HONOR MEMORY OF ALGONA G. I.
Pfc. Donald Thompson Died in Japanese Camp
Algona—Memorial services for Pfc. Donald V. Thompson, only Kossuth soldier to die a prisoner of the Japanese, were held at First Lutheran Church with the Rev. E. K. Nelson delivering the eulogy.
Local representatives of veteran’s organizations and auxiliaries attended in a body.
Gail Haase, brother-in-law of the dead soldier, pinned a gold star on the church service flag.
Pvt. Thompson, son of Mr. and Mrs. Theo Thompson, was born on a farm near Renwick, June 5, 1919. The family moved to Algona in 1931 and Donald was graduated from high school here in 1936. Dec. 14, 1939, he enlisted in the air corps and was trained at March Field, Cal., and Chanute and Scotts Field, Ill.
Alerted for overseas in October, 1941, he wrote his parents, Nov. 4, 1941, from the Philippines. They received one other letter from him dated January, 1942. That was the last word they had from him.

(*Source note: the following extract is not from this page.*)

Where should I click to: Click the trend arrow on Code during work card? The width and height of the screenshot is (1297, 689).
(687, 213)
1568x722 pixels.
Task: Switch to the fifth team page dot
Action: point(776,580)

In September, 1942, they received official government notice that he was missing, and for almost 3 years they had no other communication till Aug. 3, 1945, when a government telegram informed the parents their son was dead. A confirming letter 3 days later said he had died July 4, 1942, from dysentery and malnutrition in a Japanese prison.
Any information about him has been meager. It is now known that he had been missing since the Fall of Corregidor, May 7, 1942, and he had been at Bataan which fell April 9, 1942.
Source: Mason City Globe-Gazette, August 29, 1945
80 Kossuth Men Officially Listed As Casualties In War
FIRST RELEASE OF STATE HISTORICAL DEATH SUMMARIES
Eighty men from Kossuth county lost their lives while in the service of their country in World War II.
KOSSUTH WAR DEAD.
Thompson, Donald V., Pvt.
Died July 4, 1942, in Jap prison camp of dysentery.
Parents: Mr. and Mrs. Theo Thompson, 906 S. Minnesota, Algona, Ia.
Source: The Algona Upper DesMoines, Tuesday, January 22, 1946 – page 7.
Donald Vernon Thompson was born June 5, 1917 to Theodore O. and Osta Louise Larson Thompson. He died July 4, 1942 and has a cenotaph in Rose Hill Cemetery, Eagle Grove, IA and is memorialized at the Walls of the Missing, Manila American Cemetery, Taguig City, Philippines.
Pvt. Thompson served in World War II with the U.S. Army Air Corps, Headquarters Squadron, 19th Bomber Group, Heavy and was MIA and became a Japanese POW and died in Cabanatuan POW Camp in the Philippine Islands.